[Abstract] [Full Text PDF] (in Japanese / 4386KB) [Members Only And Two Factor Auth.]

J.Jpn. Surg. Soc.. 84(10): 1061-1071, 1983


Original article

GASTRIC SECRETION AFTER MAJOR RESECTION OF THE PANCREAS, WITH SPECIAL REFERENCE TO GUT HORMONES AND GASTRIC ACID SECRETION IN SANDMEYER'S DIABETES

First Department of Surgery, Faculty of Medicine, Mie University, Tsu, Japan

Toyoshi Kita

The influences of major pancreas resection upon gastric acid secretion and gut hormones were studied in dogs with Heidenhain pouches.
Immediately after resection of 90% or more of the entire pancreas, diabetes occurred with an abrupt decrease in insulin and glucagon secretion, and a marked increase in gastric acid output, though gastrin secretion decreased and secretin secretion increased, as after total pancreatectomy.
Six weeks or more after resection of 70 to 90% of the entire pancreas, so-called Sandmeyer's diabetes occurred as a consequence of a decrease in insulin secretion and an increase in glucagon secretion from the remnant pancreas. Gastric acid output decreased markedly, and gastrin secretion also decreased.
After resection of less than 70% of the entire pancreas, diabetes did not occur during 66 weeks of the longest observation period after surgery.
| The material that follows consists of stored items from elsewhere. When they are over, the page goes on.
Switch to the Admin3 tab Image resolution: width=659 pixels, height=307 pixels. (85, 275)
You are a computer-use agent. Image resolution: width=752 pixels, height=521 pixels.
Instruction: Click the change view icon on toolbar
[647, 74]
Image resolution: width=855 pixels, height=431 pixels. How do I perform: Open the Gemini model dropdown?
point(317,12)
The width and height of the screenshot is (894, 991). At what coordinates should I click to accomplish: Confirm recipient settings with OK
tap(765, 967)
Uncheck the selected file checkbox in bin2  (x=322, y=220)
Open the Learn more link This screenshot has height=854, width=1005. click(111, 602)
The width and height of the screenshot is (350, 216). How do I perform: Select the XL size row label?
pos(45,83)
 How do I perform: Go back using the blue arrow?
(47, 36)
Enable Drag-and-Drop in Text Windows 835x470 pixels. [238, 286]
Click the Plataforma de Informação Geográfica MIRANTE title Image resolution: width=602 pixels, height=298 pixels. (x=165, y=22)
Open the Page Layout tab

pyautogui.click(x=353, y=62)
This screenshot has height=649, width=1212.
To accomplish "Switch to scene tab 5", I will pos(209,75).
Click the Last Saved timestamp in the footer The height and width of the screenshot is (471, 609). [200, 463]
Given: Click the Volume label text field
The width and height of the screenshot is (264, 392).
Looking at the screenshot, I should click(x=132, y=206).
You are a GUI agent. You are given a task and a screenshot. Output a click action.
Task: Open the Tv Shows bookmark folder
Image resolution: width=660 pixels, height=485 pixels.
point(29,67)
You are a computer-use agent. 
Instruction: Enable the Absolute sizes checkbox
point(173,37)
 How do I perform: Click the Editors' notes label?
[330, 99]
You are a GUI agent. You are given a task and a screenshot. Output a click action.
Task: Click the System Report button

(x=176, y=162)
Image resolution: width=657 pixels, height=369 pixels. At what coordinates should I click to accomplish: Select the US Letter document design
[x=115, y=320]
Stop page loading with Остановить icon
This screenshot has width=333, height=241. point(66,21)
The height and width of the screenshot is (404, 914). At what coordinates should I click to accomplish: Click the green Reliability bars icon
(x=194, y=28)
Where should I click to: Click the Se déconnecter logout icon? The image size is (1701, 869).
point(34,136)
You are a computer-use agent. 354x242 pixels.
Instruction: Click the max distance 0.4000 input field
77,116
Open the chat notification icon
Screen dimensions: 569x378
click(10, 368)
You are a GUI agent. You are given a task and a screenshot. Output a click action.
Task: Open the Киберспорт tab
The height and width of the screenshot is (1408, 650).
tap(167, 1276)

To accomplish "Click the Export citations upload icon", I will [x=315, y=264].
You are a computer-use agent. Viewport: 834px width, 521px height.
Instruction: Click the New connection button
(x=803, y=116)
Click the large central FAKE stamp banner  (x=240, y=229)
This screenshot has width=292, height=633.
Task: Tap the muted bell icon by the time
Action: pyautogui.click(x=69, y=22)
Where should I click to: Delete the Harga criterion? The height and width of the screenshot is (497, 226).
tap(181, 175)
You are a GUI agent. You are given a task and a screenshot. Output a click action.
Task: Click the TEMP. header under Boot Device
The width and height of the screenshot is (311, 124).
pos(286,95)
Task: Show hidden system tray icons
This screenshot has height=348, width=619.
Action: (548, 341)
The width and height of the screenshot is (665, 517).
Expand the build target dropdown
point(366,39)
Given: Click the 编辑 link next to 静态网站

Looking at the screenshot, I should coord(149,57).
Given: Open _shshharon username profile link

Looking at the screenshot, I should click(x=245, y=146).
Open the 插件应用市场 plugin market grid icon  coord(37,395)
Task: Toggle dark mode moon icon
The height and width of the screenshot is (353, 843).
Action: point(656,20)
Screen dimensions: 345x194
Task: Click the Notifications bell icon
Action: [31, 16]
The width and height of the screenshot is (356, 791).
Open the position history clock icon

Gastric acid output, secretion of gastrin and secretin did not change after surgery.
These results suggest that gastric hypersecretion occurs after total pancreatectomy and resection of 90% or more of the entire pancreas, and it is related to pancreatic exocrine insufficiency and that gastric hyposecretion occurs after resection of 70 to 90% of the entire pancreas, and it may be related to hypersecretion of glucagon and somatostain.